Есть время жить-2 - Пауль Локамп 2 стр.


Я молча кивнул.

– Вполне возможно, – продолжил Эдгар, – на мировой арене наши политики всегда были шестёрками. Если это так, то некоторые события, становятся более понятными. Я прав? Дело, которое вы предлагаете, интересное. Даже скажу больше – важное. Вы вроде бы неплохо поработали с Линасом? Думаю, не будете против, если он и дальше будет работать с вами. Кстати, на будущее у меня большая просьба – не пытайтесь меня обмануть, это может плохо закончиться…

Через десять-пятнадцать минут мы уже усаживались в машину. Ощущения были, сами понимаете. Приехали, блин, Великие комбинаторы. Эдгар, несмотря на его криминальные дела, мужик не глупый. Иначе бы до такого почтенного возраста не дожил. Почему мы опять идём на контакт с бандитами? Эх, господа, не пытайтесь оценивать наши поступки с точки зрения моральных норм мирного времени – пустое это занятие…

Роберт 16 апреля, полчаса спустя

Накрыли нас сразу за Кармелавой, у поворота к ракетной базе. Я как раз притормозил, одной рукой доставая из пачки сигарету, всего лишь на миг отвел взгляд от дороги. И началось… До сих пор удивляюсь, как нас одной очередью не накрыли – видно, на том свете еще крылья и арфы не приготовили. В общем, пригнуться еле успели, матом в белый свет, как в копейку, шарахнули и, вывернув обратно на дорогу, рванули в сторону Йонавы, чтобы из-под обстрела выйти.

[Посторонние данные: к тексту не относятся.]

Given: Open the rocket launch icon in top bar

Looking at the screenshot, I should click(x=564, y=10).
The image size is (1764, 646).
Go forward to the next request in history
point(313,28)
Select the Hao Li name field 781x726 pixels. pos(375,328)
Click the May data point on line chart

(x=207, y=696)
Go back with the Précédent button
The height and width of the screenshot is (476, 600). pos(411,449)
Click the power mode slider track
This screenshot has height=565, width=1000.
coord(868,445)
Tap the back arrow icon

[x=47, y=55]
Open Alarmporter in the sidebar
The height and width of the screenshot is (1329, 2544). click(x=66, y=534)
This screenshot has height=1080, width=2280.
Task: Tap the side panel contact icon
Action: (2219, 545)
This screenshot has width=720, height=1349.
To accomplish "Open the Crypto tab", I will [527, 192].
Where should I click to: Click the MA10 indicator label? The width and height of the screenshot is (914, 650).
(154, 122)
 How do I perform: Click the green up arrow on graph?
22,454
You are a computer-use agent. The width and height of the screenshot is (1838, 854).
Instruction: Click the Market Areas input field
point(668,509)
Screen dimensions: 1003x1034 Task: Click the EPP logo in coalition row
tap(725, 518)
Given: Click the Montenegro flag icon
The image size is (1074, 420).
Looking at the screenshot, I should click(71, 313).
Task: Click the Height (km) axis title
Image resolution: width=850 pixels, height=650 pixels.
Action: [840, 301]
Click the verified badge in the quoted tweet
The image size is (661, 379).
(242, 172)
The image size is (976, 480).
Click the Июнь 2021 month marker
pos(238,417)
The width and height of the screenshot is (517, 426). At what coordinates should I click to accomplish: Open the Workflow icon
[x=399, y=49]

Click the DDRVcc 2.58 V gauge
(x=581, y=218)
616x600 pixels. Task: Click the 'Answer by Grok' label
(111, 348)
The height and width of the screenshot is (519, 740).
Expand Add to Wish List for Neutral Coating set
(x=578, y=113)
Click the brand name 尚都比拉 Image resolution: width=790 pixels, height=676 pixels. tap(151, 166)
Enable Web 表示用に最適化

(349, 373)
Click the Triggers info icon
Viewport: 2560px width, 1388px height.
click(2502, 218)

Тут, нас достали второй раз. Засадили, видно, пол-рожка, а то и полный. Только и было слышно, как пули стучали по машине, сыпалось стекло, а спина моментально взмокла, словно в бане. Страшно, когда тебе в спину стреляют, очень страшно. На дорогу мы выскочили, даже скорость смогли не потерять, а вот далеко уйти не получилось. Следом за нами из лесу выскочил джип, что-то вроде Фронтеры, особо разглядывать времени не было. Айвар завалился на заднее сиденье, стреляя через разбитое, заднее стекло, в общем, понеслось…

– Уходим, Робка, уходим, а-а чо-орт! – Айвар стрелял часто, видно, даже не целился особо – мандраж. – Валим отсюда!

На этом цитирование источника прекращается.